Before I took office, the people of Taoyuan County had suffered from political corruption, environmental pollution and violent crime. They were absolutely desperate.During my three years as Magistrate in Taoyuan County, I cleared the county of the syndicated gangs organized by local politicians, added 35 new schools and built the most advanced incineratortoconvertgarbage into electric power. Imagine that the garbage produced by two million people can be generated into electricity for the need of 200 thousand people in Taoyuan now!I also initiatedadvanced construction projects and development plans for my county, including 3 high-tech parks and 1 huge power plant. In short, I had overcome all the troublesome problems including crime, corruption and pollutions made by my former male colleague. More importantly, I brought tranquility and confidence back to my home county, demonstrating to people that a woman can serve the public better than a man. Population increased fast and industry flourished. All these efforts led up to a miracle in 1999 that the annual revenue of hi-tech industry in Taoyuan ranked No.1 in Taiwan.

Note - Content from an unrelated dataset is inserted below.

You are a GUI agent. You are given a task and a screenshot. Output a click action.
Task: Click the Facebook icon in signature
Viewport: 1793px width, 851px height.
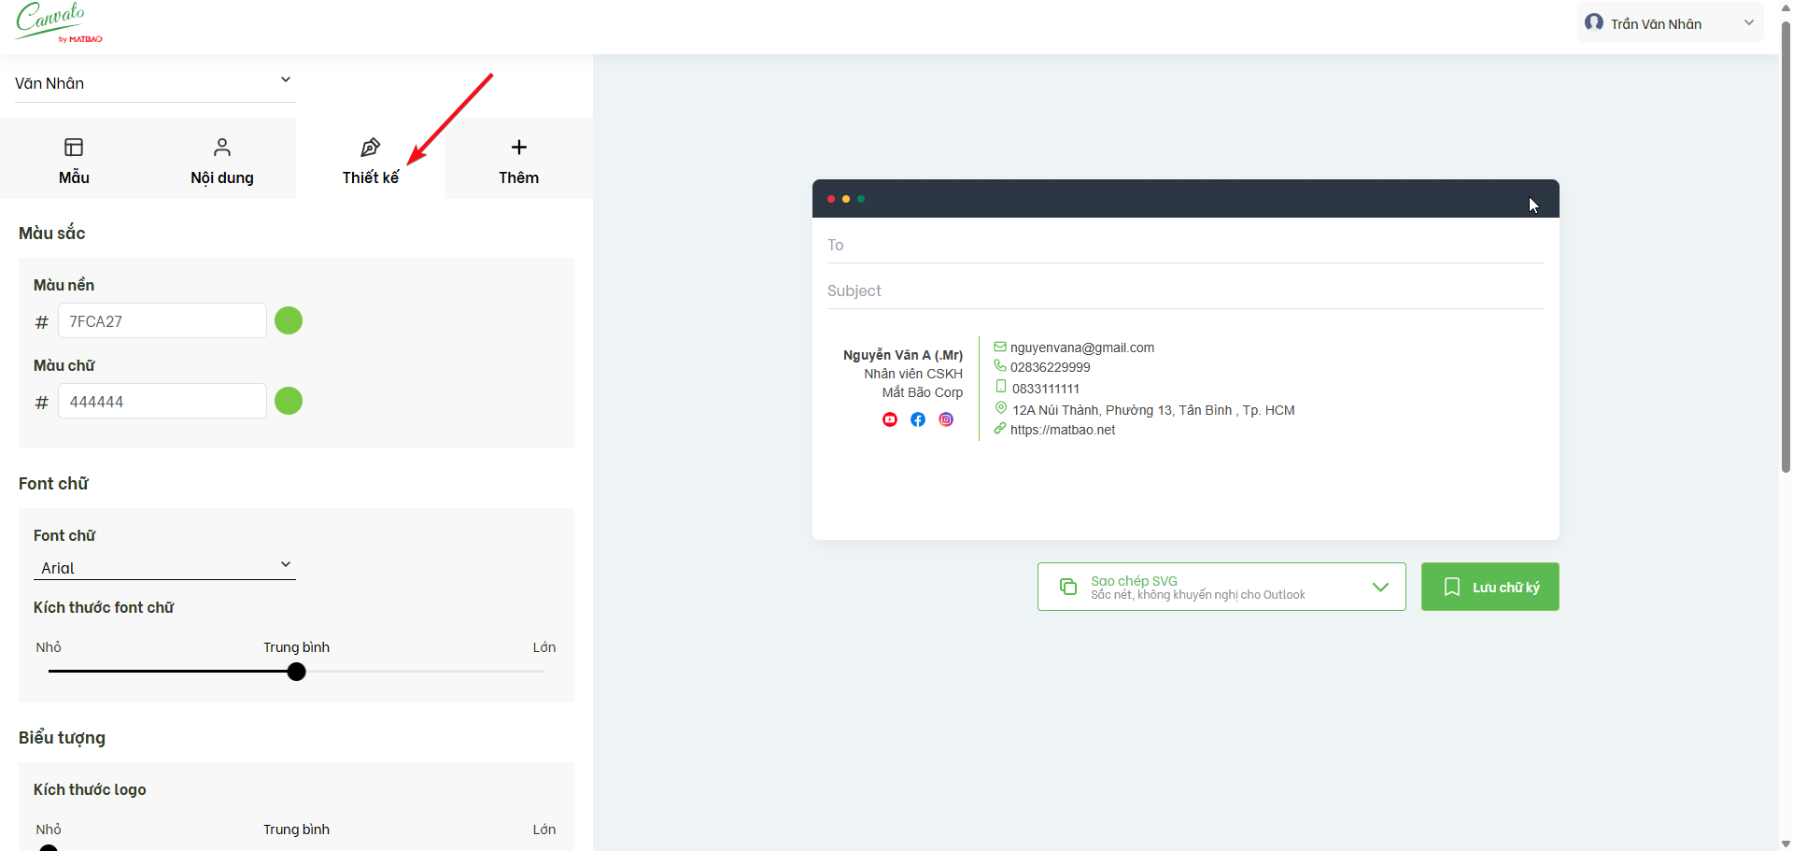[918, 419]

Again I made mission impossible possible!

With so many achievements and credits, it was not much a surprise that I was chosen by Taipei Mayor Chen Shui-bian to be his running mate for 2000 Presidential Election.

 

The Glorious Revolution

Born into an impoverished family in southern Taiwan, Chen Shui-bian had served as the mayor of Taipei; he had also been one of the defense lawyers in the trial of Kaohsiung Incident. From the start, it was clear that the campaign would be a difficult one. We were competing against the Nationalist Party candidate and a very popular independent. To make matters worse, three days before the polls opened, Chinese premier Zhu Rongji attempted to intervene in the election, pointing with his fingers in green complexion, to warn Taiwanese voters not to elect the “wrong candidate.”

Let me advise all these people in Taiwan,” Zhu said in a television interview, “not to act on impulse at this juncture…. Otherwise I am afraid you won’t get another opportunity to regret… I believe that Taiwanese have wisdom to the best choice.

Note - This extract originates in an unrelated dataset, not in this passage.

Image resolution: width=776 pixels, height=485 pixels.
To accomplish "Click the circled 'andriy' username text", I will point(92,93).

To respond, I told the crowd bluntly at our final campaign rally before the election.

Zhu Rongji was the world’s ugliest man when he threatened Taiwan’s democracy. Don’t put fingers against Taiwanese! We don’t need to glare across the Taiwan Strait at one another. We can use soft language to reduce the tension. But he was right to believe in the wisdom of the people of Taiwan and to trust that they would make the right historic choice.”

Two days later, Taiwanese voters elected Chen Shui-bian and me as their new leaders in what was hailed as the “glorious revolution,” the election that led to the first transfer of power at the highest level of government in 55 years, and concluded its autocracy.   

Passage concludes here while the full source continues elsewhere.